NOTE: Consistency Level number must be less or equal to the number of replicas. Otherwise, while processing a request, you will receive an error (see p.7.3):
Picture 7.3 – an error occurs when the consistency level number is greater than the number of replicas
CL = LOCAL_ONE
Same as ONE but will require 1 acknowledgement within the local data center (see p.8).
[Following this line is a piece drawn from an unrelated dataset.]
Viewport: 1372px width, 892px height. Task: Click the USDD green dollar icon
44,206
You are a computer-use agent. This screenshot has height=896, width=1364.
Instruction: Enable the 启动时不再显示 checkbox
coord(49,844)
Picture 8 – usage of LOCAL_ONE
As in LOCAL_QUORUM, consistency check applies only in the local data center. As it requires only one replica to reply, it reduces consistency for higher availability. A weak consistency level is recommended use with data that is not important to be consistent right away, such as the number of likes and shares on social media. NOTE: there is no LOCAL_TWO or LOCAL_THREE consistency, only LOCAL_ONE.
CL = ANY
Consistency level ANY can be applied with write requests only. Otherwise, the following error will be displayed (see p.9):
Picture 9 – an error occurs on reads with consistency level ANY
The ANY level doesn’t require a response from any of the replicas. It also is known as the consistency level, where requests can succeed without data being inserted into the database. It means that a request completion message will be sent to the User instantly, whether it succeeded or not. The coordinator node would store a hint if the replica node failed to process the data due to the outage. The default time for the hint to expire is 3 hours, meaning that the data will be lost if the replica does not come back online in that time. If all replica nodes are down at write time, ANY write is not readable until the replica node for that partition have recovered when hints are played. Here you can see the example where the replica didn’t store the data, but a request completion message has been sent back to the User (see p.10).
Picture 10 – response failed, but the User received a message that the operation has been succeeded
Consistency level ANY provides the highest availability in Cassandra, sacrificing consistency. This consistency level is not recommended in production environments as there is no guarantee for storing data, which can cause data loss.
Consistency Level is a crucial Cassandra features that determine the system behaviour. A well-configured database can properly manage thousands and millions of queries per second, and consistency is essential. In this post, we have covered what Consistency Level is, how to configure it, what options it has, which are considered more consistent, and which provide higher availability.
We also discussed tradeoffs between consistency and availability for each level, which can give you a better understanding of the options and when to use them. Essential data, such as user information or product price, should be strongly consistent. They can be handled with QUORUM or LOCAL_QUORUM consistency, while product reviews can keep availability with levels ONE or LOCAL_ONE. Levels such as ALL and ANY are better to avoid in production environments, as they don’t provide needed availability or consistency and can cause performance downgrade or data loss.
Understanding each option’s level of consistency and availability is critical to developing a well-designed system that can handle vast amounts of data and high throughput of requests. After going through all the information above, I hope you will be able to do so and find an option that best suits your database.